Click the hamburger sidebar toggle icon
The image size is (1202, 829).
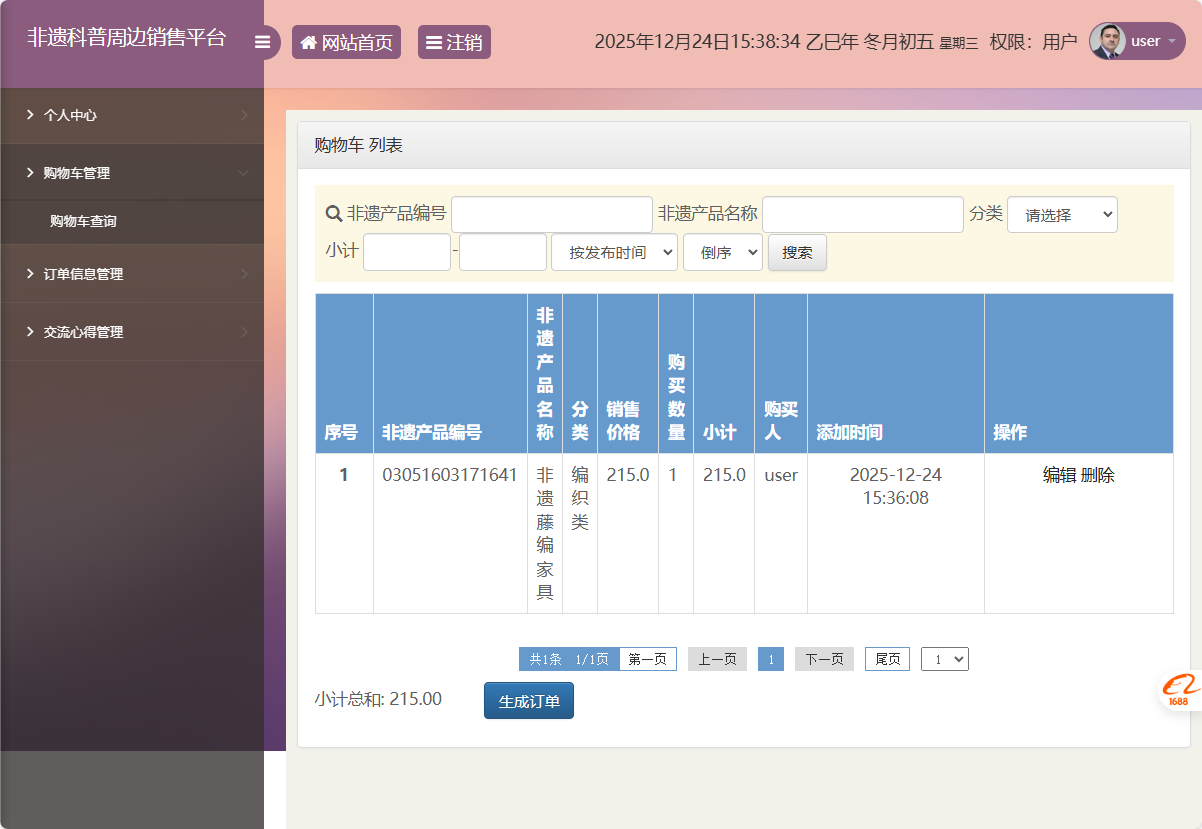point(263,42)
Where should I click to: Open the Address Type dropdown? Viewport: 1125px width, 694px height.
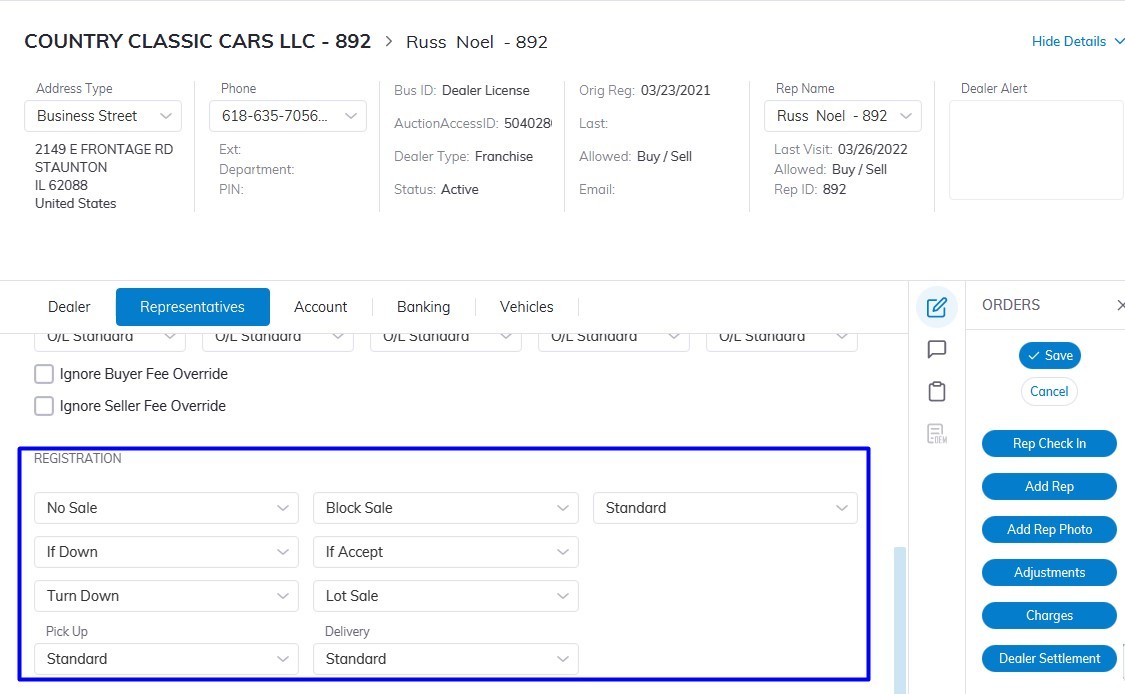click(x=103, y=116)
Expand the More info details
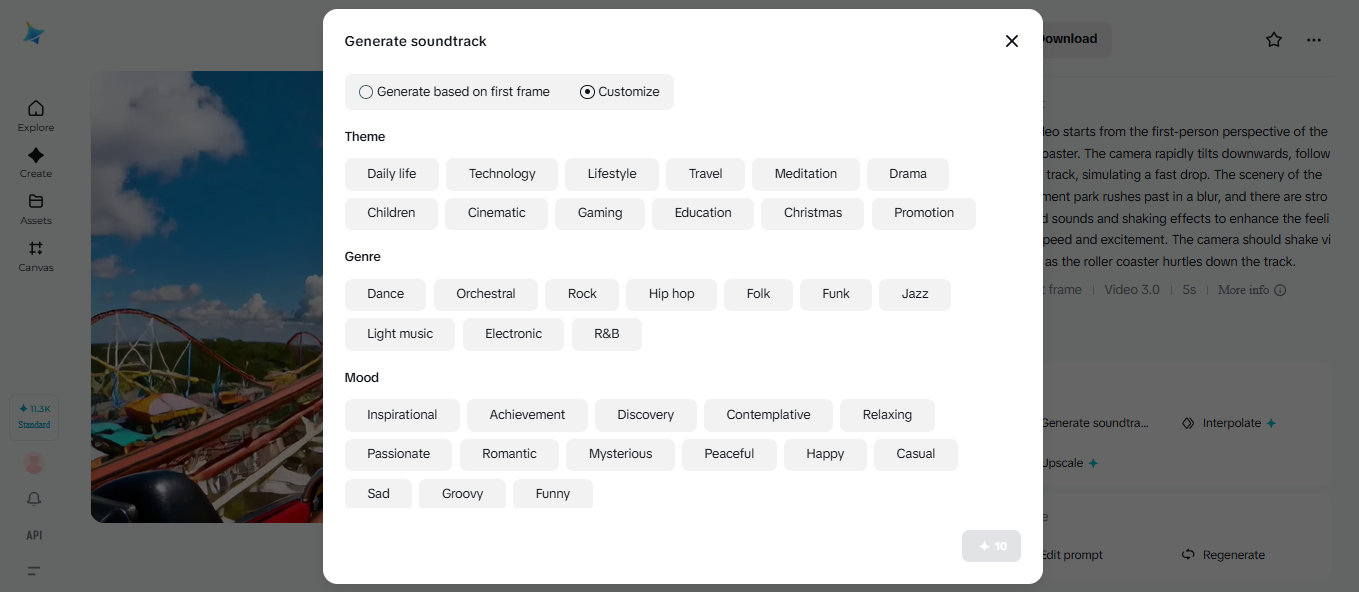 point(1251,290)
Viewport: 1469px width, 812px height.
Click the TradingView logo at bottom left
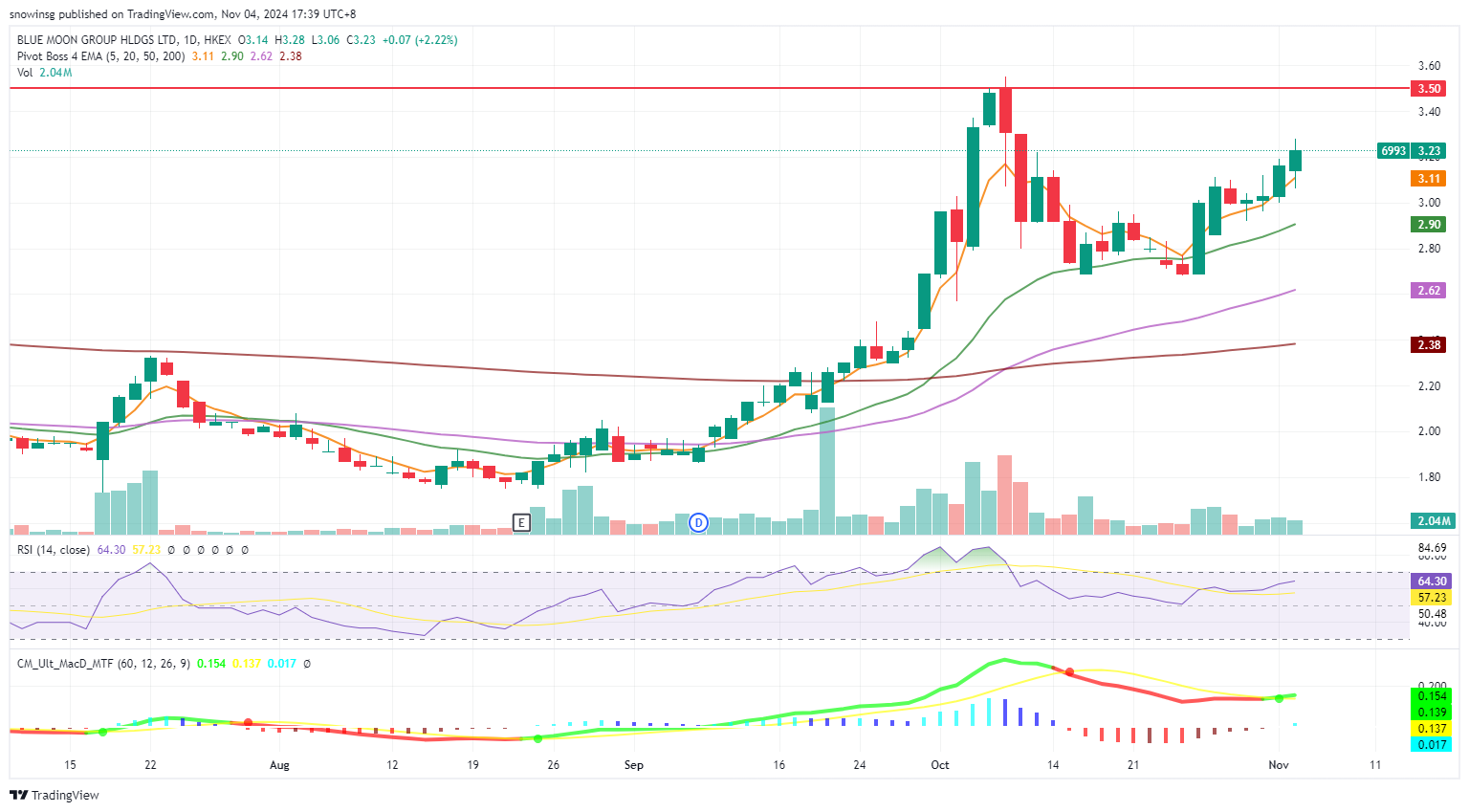(x=55, y=795)
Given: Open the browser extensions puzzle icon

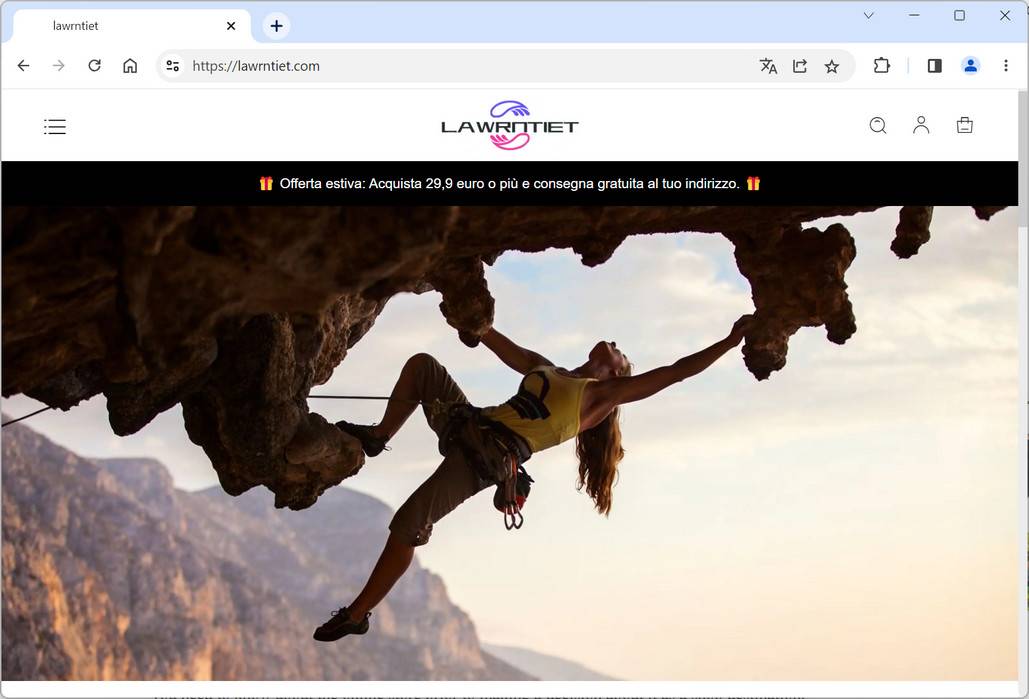Looking at the screenshot, I should click(881, 65).
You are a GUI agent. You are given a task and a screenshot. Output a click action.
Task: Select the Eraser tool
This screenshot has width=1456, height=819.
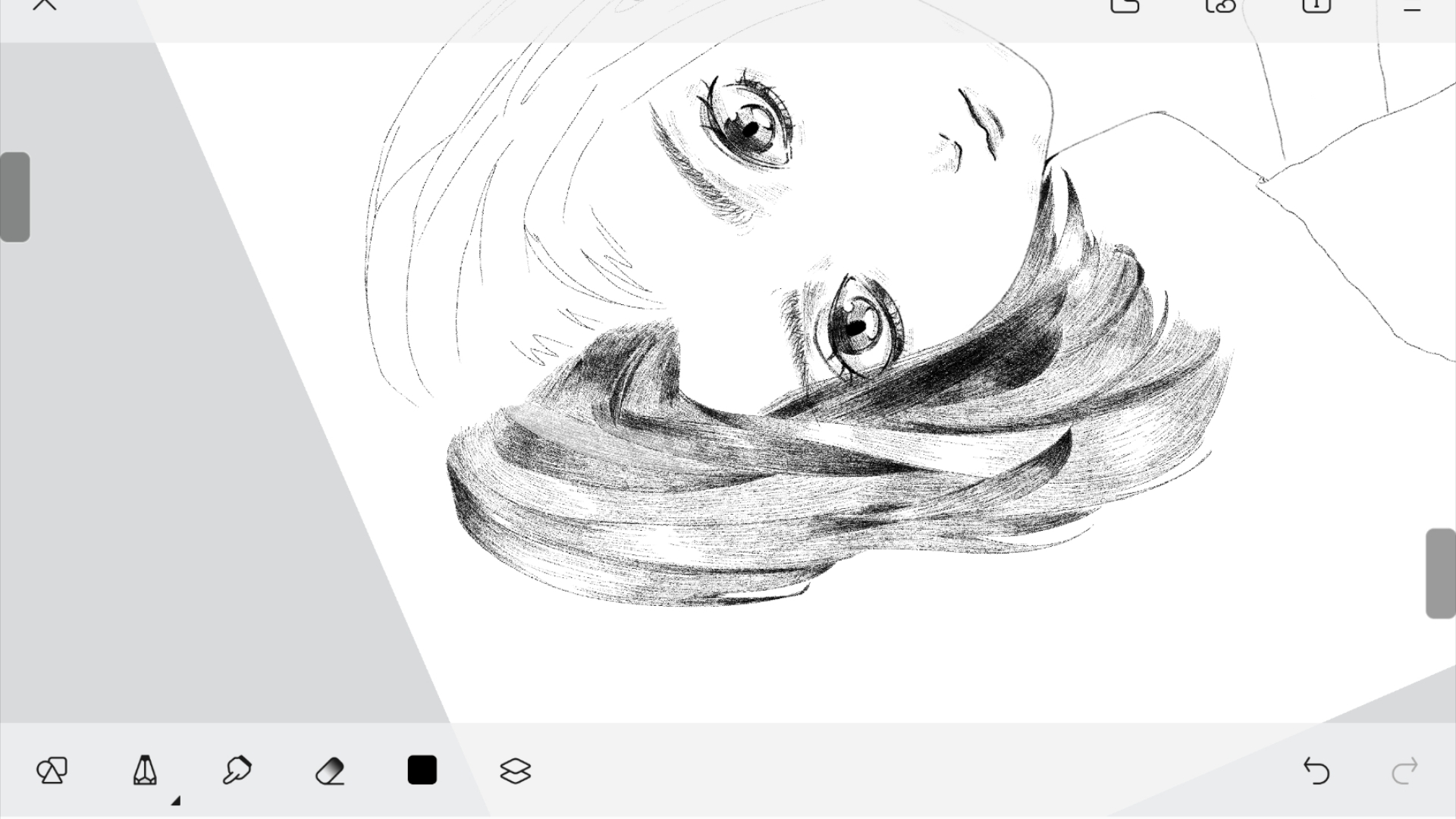point(330,770)

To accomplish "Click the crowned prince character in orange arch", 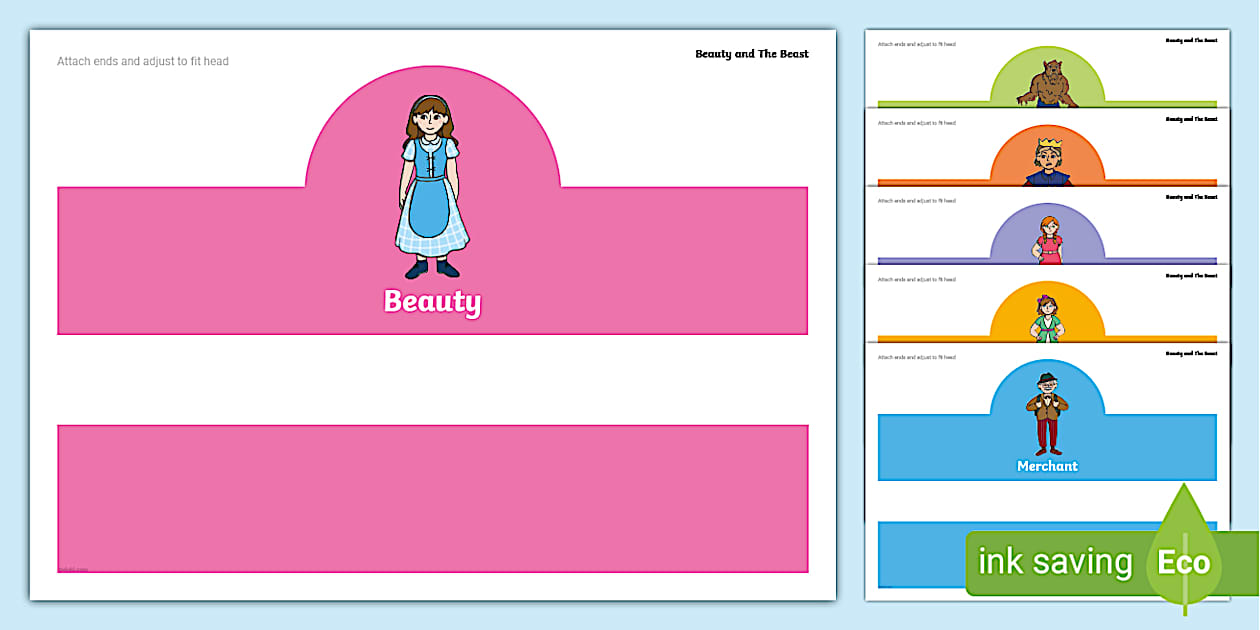I will [x=1047, y=162].
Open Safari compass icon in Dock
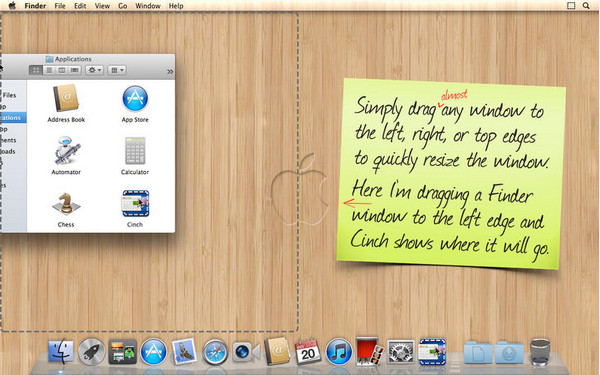This screenshot has width=600, height=375. [x=215, y=352]
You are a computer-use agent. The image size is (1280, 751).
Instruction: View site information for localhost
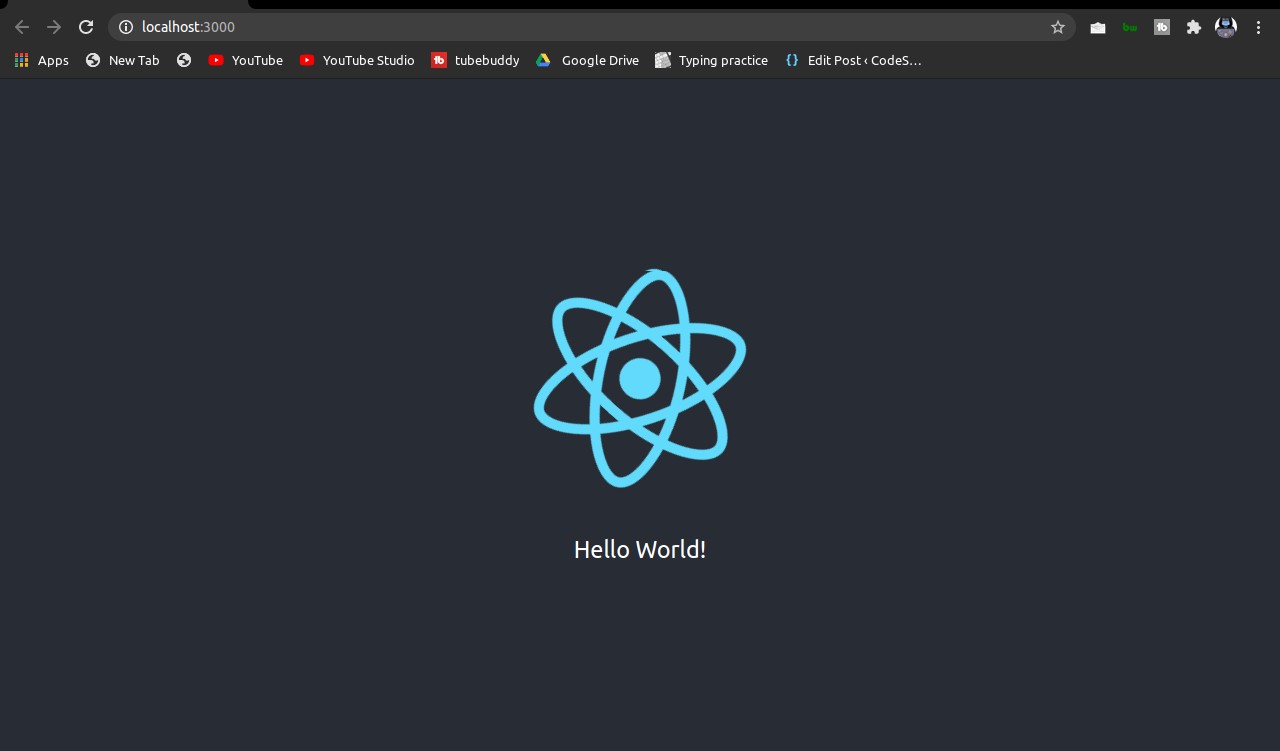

▶ **TASK INSTRUCTIONS**
Your output should be the lines above from the one that contains "Where should I" through the one that contains "You are a GUI", word for word, with pictures left out.

▶ **OUTPUT**
Where should I click to: Open the Address Type dropdown? Viewport: 1125px width, 694px height.
click(x=103, y=116)
Expand the More info details
 point(1251,290)
Viewport: 1469px width, 812px height.
Click the TradingView logo at bottom left
(x=55, y=795)
Given: Open the browser extensions puzzle icon

Looking at the screenshot, I should click(881, 65).
You are a GUI agent. You are given a task and a screenshot. Output a click action.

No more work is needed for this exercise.